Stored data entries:
--- START ---

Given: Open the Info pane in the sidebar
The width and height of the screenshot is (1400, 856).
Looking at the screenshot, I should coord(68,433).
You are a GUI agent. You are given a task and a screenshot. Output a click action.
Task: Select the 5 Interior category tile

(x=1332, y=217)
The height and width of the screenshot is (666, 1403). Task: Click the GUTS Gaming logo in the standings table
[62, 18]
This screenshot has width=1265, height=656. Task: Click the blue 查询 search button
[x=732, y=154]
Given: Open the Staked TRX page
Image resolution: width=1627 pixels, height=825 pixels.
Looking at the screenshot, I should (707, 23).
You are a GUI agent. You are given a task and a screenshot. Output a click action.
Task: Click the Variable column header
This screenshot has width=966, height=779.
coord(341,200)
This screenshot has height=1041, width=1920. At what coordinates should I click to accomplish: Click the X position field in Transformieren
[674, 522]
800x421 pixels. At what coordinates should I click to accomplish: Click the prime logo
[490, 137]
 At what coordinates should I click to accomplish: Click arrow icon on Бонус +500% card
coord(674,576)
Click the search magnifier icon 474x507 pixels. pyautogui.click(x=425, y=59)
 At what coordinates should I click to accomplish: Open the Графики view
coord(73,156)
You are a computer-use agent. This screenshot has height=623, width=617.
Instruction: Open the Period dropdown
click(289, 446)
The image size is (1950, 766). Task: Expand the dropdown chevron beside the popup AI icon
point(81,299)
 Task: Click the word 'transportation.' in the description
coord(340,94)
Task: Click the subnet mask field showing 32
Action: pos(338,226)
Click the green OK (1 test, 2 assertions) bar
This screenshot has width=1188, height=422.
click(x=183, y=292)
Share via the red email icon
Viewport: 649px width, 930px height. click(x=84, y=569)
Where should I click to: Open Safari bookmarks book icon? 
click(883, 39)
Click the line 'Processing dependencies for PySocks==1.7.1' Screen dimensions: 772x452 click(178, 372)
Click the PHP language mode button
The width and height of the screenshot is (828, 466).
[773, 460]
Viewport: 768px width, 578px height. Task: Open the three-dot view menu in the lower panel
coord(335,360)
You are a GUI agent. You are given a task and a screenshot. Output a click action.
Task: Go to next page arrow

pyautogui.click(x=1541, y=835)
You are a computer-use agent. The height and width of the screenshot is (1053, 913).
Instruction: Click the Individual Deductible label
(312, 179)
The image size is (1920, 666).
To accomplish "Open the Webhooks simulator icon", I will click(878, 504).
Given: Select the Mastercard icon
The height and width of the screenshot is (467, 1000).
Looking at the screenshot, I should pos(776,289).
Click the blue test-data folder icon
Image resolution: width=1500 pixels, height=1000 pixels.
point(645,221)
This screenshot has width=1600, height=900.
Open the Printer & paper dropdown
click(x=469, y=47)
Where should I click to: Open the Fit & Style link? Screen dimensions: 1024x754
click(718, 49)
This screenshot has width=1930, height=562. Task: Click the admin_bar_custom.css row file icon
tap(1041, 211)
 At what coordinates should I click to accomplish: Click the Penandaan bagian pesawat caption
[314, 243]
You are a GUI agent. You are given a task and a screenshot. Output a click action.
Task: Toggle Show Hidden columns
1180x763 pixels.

--- END ---

(AIM OF THE EXERCISE)
Would you write out all the records exactly as they read?

(ANSWER AREA)
Given: Open the Info pane in the sidebar
The width and height of the screenshot is (1400, 856).
Looking at the screenshot, I should coord(68,433).
You are a GUI agent. You are given a task and a screenshot. Output a click action.
Task: Select the 5 Interior category tile

(x=1332, y=217)
The height and width of the screenshot is (666, 1403). Task: Click the GUTS Gaming logo in the standings table
[62, 18]
This screenshot has width=1265, height=656. Task: Click the blue 查询 search button
[x=732, y=154]
Given: Open the Staked TRX page
Image resolution: width=1627 pixels, height=825 pixels.
Looking at the screenshot, I should (707, 23).
You are a GUI agent. You are given a task and a screenshot. Output a click action.
Task: Click the Variable column header
This screenshot has width=966, height=779.
coord(341,200)
This screenshot has height=1041, width=1920. At what coordinates should I click to accomplish: Click the X position field in Transformieren
[674, 522]
800x421 pixels. At what coordinates should I click to accomplish: Click the prime logo
[490, 137]
 At what coordinates should I click to accomplish: Click arrow icon on Бонус +500% card
coord(674,576)
Click the search magnifier icon 474x507 pixels. pyautogui.click(x=425, y=59)
 At what coordinates should I click to accomplish: Open the Графики view
coord(73,156)
You are a computer-use agent. This screenshot has height=623, width=617.
Instruction: Open the Period dropdown
click(289, 446)
The image size is (1950, 766). Task: Expand the dropdown chevron beside the popup AI icon
point(81,299)
 Task: Click the word 'transportation.' in the description
coord(340,94)
Task: Click the subnet mask field showing 32
Action: pos(338,226)
Click the green OK (1 test, 2 assertions) bar
This screenshot has width=1188, height=422.
click(x=183, y=292)
Share via the red email icon
Viewport: 649px width, 930px height. click(x=84, y=569)
Where should I click to: Open Safari bookmarks book icon? 
click(883, 39)
Click the line 'Processing dependencies for PySocks==1.7.1' Screen dimensions: 772x452 click(178, 372)
Click the PHP language mode button
The width and height of the screenshot is (828, 466).
[773, 460]
Viewport: 768px width, 578px height. Task: Open the three-dot view menu in the lower panel
coord(335,360)
You are a GUI agent. You are given a task and a screenshot. Output a click action.
Task: Go to next page arrow

pyautogui.click(x=1541, y=835)
You are a computer-use agent. The height and width of the screenshot is (1053, 913).
Instruction: Click the Individual Deductible label
(312, 179)
The image size is (1920, 666).
To accomplish "Open the Webhooks simulator icon", I will click(878, 504).
Given: Select the Mastercard icon
The height and width of the screenshot is (467, 1000).
Looking at the screenshot, I should pos(776,289).
Click the blue test-data folder icon
Image resolution: width=1500 pixels, height=1000 pixels.
point(645,221)
This screenshot has width=1600, height=900.
Open the Printer & paper dropdown
click(x=469, y=47)
Where should I click to: Open the Fit & Style link? Screen dimensions: 1024x754
click(718, 49)
This screenshot has width=1930, height=562. Task: Click the admin_bar_custom.css row file icon
tap(1041, 211)
 At what coordinates should I click to accomplish: Click the Penandaan bagian pesawat caption
[314, 243]
You are a GUI agent. You are given a task and a screenshot. Output a click action.
Task: Toggle Show Hidden columns
1180x763 pixels.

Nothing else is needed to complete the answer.